Ringraziandovi per l’attenzione, spero in un vostro cenno di riscontro, perche’ il sostegno morale e’ cio’ di cui piu’ ho bisogno, nella quasi totale solitudine che oggi vivo.

Cristiana G.
granitablu@yahoo.it

  • Ciao Cristiana. Spero ke prima o poi la tua situazione si sistemi, e ke riuscirai a vivere serena e senza la paura di vivere normalmente. Ti do tutto il mio appoggio e sostegno nella tua lotta e ti dico Forza non lascirti abbattere da tutto quello skifo sii forte sempre, e non smettere mai di lottare x vivere!
    Un BACIO! E in Bocca al lupo x il tuo futuro!

  • Ciao Cristina, non capisco come mai la legge non ti aiuta, i servizi sociali dove sono?
    Dici che non puoi lavorare come mai? Mi rispondi se puoi anche in privato.
    Non capisco come ci si puoi rimanere indifferenti.
    Un forte abbraccio
    Meg

  • [Per tutti: gli aggiornamenti (positivi) sono nei commenti al post: “Dalla sofferenza al riscatto“]

  • Come tutti sono indignata, anche se ormai l’indignazione per molte cose che accodono ha fatto la crosta sulla mia pelle…
    Ho il corpo pieno di croste, di pus….
    Cercherò di far conoscere la Tua storia, cercherò di fare ciò che posso e sappi che Ti sono vicina….

    Mutty

  • mi dispiace tanto Cris.. a 34 anni si dovrebbe avere il mondo ai piedi e non dovrebbe essere così, come tu dici.
    Hai trovato dei vicini che sono vermi infami ed è impensabile che nessuno ti porga una mano.. ti dia un aiuto..
    Ti abbraccio forte e cerco di amplificare la tua voce come posso..
    Alidada

  • Cara Cristiana, mi chiamo Anna, ho appena finito di leggere la tua storia. Io sono considerata una persona “normale”, ma sto vivendo da oltre trent’anni una vicenda di sopraffazione, umiliazione che e’ simile alla tua. Sono nata in una famiglia nella quale i genitori, non consideravano i figli una richhezza ed una benedizione, ma una merce di scambio da uare a proprio piacimento. A sei anni ho smesso di essere bambina, perche’ e’ arrivato il primo fratellino ed io dovevo occuparmi delle pulizie di casa, fare la spesa ecc. Ad otto anni ho smesso di giocare con le bambole ed ho iniziato a giocare con i pannolini ed i biberon del secondo fratellino di tre mesi, al quale dovevo badare, oltre alle altre faccende di casa. Ad undici anni L’amico di mia madre ha iniziato a molestarmi, io ho avuto un crollo psicologico, ho smesso di andare a scuola per tre anni ho visto in faccia l’inferno.
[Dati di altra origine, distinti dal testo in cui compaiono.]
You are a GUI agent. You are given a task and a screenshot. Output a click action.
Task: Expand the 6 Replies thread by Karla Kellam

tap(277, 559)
Con mia madre che la parola piu’ gentile che utilizzava era bastarda. Poi ho visto che rimanendo cosi’ sarei morta mi sono riscossa, ho studiato, mi sono data da fare nel lavoro. Mia madre anziche’ essere contenta, perche’ ce l’avevo fatta, ha inizato a perseguitarmi dicendo che era merito Suo se ce l’avevo fatta che le dovevo del riconoscimento: cioe’ soldi. Per anni ho pagato, perche’ ero realmente convinta di dovere qualcosa a mia madre. Quando la cortina di fumo nella quale avevo tutta la sofferenza, le umiliazioni e le angosce patite, si e’ rotta, un fiume in piena mi ha travolta, tutto il dolore patito e’ tornato, come e piu’ di prima. Allora ho smesso di pagare quella donna, e Lei non ha fatto altro che farmi causa, dichiarandosi malata. Il Giudice benche’ abbia nelle mani una perizia che attesti che mia madre e’ sana e nonostante risulti tutti i soldi che le abbiamo dato. Ha condannato me e mio fratello a pagarle gli alimenti a partire dal 2002, inoltre ci sono le spese legali. Nessuno mi ha creduto, hanno creduto alle bugie di mia madre. Ora cosa faccio mi arrendo definitivamente a questa vita, lo stato non mi ha protetto quando ero bambina, e non mi ha dato la possibilita’ di difendermi ora che sono adulta. Non so se questo ti puo’ essere di conforto, ma non mollare se ce la faccio io ad andare avanti, dopo oltre trent’anni di sofferenze, lo puoi fare anche tu, continua a cercare aiuto. Ciao Anna, fammi sapere.